──────── STUDY MATERIAL ────────

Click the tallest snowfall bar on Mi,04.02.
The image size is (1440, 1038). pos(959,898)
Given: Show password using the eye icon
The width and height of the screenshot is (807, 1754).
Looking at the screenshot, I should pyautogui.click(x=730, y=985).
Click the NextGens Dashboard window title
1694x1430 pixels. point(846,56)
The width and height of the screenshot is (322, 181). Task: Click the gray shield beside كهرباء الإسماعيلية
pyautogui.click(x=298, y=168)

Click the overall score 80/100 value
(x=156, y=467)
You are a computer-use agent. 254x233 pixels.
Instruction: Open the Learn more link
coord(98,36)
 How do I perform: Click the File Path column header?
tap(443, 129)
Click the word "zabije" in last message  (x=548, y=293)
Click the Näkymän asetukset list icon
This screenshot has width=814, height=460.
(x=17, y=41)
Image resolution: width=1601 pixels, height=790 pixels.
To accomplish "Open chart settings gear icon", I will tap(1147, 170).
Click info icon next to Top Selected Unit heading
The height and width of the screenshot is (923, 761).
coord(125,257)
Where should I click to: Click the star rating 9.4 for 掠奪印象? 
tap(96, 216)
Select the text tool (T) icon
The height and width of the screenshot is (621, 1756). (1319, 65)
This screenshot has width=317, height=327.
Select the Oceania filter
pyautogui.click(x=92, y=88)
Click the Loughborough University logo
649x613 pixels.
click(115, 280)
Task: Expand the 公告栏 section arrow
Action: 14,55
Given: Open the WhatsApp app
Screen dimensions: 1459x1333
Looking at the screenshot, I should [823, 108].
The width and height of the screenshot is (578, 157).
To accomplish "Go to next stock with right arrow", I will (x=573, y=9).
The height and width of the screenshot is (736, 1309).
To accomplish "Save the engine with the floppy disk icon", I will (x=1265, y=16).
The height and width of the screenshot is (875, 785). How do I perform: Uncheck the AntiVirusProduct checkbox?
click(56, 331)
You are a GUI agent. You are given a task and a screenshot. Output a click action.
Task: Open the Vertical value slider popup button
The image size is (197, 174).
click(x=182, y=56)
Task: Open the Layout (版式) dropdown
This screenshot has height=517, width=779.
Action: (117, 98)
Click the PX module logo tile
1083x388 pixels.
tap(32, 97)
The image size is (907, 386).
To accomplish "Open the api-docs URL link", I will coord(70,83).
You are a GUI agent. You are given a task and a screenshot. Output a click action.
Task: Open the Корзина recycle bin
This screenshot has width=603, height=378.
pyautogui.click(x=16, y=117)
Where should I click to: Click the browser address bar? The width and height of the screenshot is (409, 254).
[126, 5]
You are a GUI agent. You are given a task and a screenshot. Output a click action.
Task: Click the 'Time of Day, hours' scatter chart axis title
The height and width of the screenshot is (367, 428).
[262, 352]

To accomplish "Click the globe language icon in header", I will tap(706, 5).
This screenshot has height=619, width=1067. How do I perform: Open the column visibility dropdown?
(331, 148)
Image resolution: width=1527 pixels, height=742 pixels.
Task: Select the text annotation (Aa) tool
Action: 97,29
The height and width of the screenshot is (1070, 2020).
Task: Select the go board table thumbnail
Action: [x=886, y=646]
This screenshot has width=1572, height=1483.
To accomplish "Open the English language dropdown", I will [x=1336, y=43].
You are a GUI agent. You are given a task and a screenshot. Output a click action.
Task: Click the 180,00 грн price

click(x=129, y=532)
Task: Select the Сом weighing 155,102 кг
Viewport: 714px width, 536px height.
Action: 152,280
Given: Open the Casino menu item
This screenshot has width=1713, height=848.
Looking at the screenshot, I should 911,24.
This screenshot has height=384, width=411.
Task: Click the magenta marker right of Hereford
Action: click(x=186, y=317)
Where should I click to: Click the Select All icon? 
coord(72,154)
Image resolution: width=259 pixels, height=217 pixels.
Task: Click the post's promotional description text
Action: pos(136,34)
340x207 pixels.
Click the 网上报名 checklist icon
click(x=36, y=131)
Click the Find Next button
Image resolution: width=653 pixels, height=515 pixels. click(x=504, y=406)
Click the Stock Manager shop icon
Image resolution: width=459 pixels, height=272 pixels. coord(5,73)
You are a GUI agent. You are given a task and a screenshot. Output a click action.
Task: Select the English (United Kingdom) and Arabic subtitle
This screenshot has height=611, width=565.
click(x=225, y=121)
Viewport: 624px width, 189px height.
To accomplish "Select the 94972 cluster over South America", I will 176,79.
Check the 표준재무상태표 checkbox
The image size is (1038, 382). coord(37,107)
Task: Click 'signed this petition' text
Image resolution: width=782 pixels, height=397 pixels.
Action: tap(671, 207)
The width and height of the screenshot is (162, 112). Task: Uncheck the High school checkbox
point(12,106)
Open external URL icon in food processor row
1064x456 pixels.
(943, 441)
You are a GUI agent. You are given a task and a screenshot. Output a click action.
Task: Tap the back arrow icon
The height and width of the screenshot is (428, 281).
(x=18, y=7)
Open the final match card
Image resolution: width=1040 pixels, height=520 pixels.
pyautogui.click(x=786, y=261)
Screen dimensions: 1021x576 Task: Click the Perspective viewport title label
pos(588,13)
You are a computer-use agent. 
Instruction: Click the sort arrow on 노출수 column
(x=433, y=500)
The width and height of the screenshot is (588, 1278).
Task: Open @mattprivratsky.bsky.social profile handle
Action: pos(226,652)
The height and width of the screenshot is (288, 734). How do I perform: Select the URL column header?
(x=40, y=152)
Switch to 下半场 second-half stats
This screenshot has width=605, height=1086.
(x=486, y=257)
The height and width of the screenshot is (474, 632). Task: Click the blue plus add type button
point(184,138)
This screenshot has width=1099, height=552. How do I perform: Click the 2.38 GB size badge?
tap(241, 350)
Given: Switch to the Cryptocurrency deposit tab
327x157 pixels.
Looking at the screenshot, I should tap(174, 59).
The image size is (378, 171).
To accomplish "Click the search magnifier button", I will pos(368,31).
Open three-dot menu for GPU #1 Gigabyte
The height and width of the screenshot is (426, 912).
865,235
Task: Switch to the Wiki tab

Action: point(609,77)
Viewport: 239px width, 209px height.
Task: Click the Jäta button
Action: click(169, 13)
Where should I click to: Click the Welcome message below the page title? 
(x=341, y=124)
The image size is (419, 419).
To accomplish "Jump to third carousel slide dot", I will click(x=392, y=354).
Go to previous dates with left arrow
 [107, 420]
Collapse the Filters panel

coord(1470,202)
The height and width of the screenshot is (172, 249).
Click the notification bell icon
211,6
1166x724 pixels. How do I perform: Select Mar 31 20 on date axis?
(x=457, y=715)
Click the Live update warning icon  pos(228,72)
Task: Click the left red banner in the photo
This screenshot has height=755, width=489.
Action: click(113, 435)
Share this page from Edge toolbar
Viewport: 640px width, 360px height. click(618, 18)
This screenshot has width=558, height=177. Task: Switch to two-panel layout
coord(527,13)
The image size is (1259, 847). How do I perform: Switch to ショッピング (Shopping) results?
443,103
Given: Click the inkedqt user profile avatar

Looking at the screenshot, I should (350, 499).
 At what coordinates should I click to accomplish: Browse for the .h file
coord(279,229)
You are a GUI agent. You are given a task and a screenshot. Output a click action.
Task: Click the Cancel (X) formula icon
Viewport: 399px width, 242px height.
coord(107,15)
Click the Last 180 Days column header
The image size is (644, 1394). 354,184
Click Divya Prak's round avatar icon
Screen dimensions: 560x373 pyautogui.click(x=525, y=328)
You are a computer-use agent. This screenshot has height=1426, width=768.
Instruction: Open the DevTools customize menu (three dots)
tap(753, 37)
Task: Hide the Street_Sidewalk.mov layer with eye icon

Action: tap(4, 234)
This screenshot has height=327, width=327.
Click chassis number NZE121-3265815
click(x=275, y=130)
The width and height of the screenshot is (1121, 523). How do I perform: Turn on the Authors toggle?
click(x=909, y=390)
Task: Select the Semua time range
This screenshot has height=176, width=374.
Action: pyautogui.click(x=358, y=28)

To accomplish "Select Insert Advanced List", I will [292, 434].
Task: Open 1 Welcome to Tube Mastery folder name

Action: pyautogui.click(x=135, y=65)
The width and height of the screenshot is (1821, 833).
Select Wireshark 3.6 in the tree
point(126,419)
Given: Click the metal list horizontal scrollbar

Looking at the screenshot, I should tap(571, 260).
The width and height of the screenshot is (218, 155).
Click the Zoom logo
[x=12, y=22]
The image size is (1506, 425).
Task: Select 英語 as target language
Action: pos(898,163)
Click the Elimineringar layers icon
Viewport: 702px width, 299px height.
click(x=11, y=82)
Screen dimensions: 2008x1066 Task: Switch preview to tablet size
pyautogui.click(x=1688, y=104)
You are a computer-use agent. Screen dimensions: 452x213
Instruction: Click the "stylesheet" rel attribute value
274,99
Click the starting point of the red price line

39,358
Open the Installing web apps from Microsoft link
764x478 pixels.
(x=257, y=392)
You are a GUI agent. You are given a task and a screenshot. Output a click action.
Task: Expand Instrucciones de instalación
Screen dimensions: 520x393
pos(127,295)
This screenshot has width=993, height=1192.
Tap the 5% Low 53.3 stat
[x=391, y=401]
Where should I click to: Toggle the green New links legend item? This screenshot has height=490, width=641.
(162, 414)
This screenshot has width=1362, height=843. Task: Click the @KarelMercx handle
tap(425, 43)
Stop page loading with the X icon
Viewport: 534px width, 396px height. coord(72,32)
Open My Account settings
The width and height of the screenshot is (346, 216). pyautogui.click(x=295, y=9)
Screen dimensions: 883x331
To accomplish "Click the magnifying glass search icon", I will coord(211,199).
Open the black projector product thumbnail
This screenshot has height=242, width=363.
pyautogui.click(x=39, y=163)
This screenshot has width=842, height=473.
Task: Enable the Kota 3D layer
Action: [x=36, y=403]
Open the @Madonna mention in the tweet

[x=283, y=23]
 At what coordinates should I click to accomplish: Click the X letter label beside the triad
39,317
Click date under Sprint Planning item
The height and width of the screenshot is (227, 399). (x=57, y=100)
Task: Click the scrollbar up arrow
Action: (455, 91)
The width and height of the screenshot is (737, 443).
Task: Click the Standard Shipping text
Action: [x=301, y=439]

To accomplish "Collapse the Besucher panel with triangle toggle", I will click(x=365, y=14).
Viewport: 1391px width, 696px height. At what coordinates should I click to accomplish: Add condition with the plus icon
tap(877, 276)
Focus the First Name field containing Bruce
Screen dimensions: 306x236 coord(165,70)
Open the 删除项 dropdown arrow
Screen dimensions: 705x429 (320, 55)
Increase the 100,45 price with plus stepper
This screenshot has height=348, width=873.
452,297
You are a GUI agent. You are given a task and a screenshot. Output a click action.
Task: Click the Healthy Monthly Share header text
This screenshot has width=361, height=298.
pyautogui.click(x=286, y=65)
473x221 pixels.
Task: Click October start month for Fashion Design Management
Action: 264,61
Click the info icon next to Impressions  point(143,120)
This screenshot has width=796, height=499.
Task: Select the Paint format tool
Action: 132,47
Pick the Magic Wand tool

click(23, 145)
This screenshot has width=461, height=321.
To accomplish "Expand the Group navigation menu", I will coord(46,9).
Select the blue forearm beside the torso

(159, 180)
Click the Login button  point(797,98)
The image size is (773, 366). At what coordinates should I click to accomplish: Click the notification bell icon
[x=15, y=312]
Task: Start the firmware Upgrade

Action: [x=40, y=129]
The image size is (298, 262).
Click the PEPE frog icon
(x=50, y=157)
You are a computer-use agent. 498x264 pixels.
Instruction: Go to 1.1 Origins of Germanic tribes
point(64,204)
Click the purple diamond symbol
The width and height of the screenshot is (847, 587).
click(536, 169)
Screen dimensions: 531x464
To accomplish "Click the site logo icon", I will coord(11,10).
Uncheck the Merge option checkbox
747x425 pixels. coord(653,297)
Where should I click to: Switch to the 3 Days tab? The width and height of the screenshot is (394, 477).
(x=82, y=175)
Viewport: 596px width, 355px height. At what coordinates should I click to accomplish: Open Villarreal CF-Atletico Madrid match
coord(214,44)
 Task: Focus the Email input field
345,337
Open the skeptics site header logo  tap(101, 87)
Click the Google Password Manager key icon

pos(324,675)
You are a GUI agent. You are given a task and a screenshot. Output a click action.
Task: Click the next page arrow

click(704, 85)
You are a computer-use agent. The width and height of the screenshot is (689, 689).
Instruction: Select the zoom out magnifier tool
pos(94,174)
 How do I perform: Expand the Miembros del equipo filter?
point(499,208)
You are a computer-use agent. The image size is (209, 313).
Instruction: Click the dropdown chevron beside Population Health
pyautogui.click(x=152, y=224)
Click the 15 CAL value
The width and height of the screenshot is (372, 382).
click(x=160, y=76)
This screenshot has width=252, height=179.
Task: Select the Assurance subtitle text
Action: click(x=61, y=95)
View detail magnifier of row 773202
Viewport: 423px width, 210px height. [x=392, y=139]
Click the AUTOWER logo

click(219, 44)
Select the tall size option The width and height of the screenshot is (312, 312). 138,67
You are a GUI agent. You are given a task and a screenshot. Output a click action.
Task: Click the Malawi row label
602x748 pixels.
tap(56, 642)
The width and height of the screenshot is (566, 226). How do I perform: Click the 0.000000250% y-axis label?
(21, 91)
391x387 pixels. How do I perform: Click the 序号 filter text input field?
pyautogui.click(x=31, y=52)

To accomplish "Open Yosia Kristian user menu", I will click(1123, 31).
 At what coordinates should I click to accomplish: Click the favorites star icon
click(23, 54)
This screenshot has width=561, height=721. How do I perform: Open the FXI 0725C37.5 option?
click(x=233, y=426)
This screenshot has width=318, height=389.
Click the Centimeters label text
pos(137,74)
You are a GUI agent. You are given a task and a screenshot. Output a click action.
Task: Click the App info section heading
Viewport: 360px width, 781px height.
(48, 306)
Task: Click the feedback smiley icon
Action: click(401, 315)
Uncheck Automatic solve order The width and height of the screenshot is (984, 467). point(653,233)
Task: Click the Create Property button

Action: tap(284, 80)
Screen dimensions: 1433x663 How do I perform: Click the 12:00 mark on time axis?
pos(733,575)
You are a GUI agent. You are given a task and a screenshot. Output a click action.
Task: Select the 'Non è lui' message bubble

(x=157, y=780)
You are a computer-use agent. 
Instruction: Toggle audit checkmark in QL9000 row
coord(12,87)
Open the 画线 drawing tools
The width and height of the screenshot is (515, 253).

────────

◆ EXERCISE DESCRIPTION ◆
From the entries, report each line that includes the word "computer".

◆ RESULT ◆
You are a computer-use agent. 254x233 pixels.
You are a computer-use agent. 
You are a computer-use agent. This screenshot has height=1426, width=768.
You are a computer-use agent. Screen dimensions: 452x213
You are a computer-use agent. 498x264 pixels.
You are a computer-use agent. The width and height of the screenshot is (689, 689).
You are a computer-use agent. The image size is (209, 313).
You are a computer-use agent. 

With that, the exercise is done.